=== GIVEN PASSAGE ===
The wheels of justice have, for once, turned with decent haste and Andrew Banks is now banged up. Banks’s crime? To relieve himself at Saturday’s demonstration just inches away from the memorial of PC Keith Palmer, who was murdered trying to prevent an Islamist terrorist gain access to Parliament in 2017. The contrast between supreme sacrifice and supreme idiocy can hardly be greater. My reaction, like those of many others was repulsion at what looked like a disgusting act of desecration.
Westminster Magistrates’ Court was told that Banks had consumed 16 pints, hadn’t slept, didn’t notice PC Palmer’s memorial and was in London to ‘defend statues’ but he couldn’t say which ones. As a composite of many of those involved in the disorder and violence of last Saturday that led to 113 arrests, this is a decent proxy. Witless, drunken incivility calls to young men like Andrew Banks every weekend in the year. It was his dumb luck to be photographed on this one looking like he was doing the very thing he had been lured to London to stand up against.
But does the punishment fit the crime? More importantly, does it help restore the reputation of police and state after two weekends of destruction and vandalism that left dozens of officers injured, the majority in the violence that attended the earlier Black Lives Matter protests?

=== INFORMATION GIVEN ===

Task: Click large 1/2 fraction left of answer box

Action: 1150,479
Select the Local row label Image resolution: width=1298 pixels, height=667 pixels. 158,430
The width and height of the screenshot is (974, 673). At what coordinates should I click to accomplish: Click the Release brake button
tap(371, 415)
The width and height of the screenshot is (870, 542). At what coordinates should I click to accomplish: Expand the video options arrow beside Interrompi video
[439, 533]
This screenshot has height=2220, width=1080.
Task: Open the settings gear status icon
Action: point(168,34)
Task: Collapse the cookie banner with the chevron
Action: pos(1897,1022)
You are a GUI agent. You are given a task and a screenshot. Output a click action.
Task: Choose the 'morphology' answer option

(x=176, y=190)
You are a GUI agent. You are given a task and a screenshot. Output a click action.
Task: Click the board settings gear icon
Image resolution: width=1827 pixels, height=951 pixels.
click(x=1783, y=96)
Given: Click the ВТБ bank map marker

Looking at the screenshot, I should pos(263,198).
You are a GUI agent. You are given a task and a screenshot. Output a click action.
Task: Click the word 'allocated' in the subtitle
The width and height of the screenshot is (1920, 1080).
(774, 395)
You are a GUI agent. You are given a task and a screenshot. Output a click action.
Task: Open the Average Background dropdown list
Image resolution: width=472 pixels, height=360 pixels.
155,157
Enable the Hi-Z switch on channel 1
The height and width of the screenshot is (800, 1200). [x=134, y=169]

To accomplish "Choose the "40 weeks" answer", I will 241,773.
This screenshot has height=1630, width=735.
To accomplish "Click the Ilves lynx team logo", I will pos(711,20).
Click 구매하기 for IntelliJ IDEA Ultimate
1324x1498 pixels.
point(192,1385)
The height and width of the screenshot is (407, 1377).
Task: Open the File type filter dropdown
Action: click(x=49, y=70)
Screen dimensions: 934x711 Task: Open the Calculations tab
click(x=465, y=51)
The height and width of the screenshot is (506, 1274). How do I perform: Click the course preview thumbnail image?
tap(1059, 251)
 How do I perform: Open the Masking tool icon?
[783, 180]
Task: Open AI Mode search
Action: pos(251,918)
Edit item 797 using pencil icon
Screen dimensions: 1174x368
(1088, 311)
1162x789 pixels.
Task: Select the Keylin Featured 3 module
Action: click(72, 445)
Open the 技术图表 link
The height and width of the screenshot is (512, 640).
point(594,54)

=== WRITTEN TASK 1 ===
From the commentary on Andrew Banks, set down the passage that begins at the words "But does the" and stops after the words "Lives Matter protests?".
=== WRITTEN TASK 2 ===
Supply the next part of the commentary on Andrew Banks, picking up after its final sentence.

=== RESULT 1 ===
But does the punishment fit the crime? More importantly, does it help restore the reputation of police and state after two weekends of destruction and vandalism that left dozens of officers injured, the majority in the violence that attended the earlier Black Lives Matter protests?

=== RESULT 2 ===
The decision by authorities – it’s not entirely clear who yet – to board up the statue of Winston Churchill and the Cenotaph following the disgraceful acts of vandalism of 7 June gifted the far right with a grievance narrative that resulted in Andrew Banks vain search for a public toilet.
It was a wholly predictable strategic mistake that the Met’s senior management must take responsibility for. The argument that covering these iconic monuments was a prudent response to stop further vandalism had the reverse effect. It merely granted a collection of far-right agitators, football hooligans and fellow-travelling imbeciles like Banks the perfect excuse for a day trip to make trouble.
The perception was easily mobilised – the police ran away from BLM protestors last weekend, they allowed desecration of Churchill and the Cenotaph to take place under their noses and rather than stand their ground, they’ve surrendered to a mob by boarding ‘our’ statues up. ‘If they can’t do it, we will’ was an easy rallying call that scooped up many outraged law-abiding veterans as well. The contrast – replete with ironies – with Australian police ringing an unclad statue of Captain Cook to protect it didn’t help things either.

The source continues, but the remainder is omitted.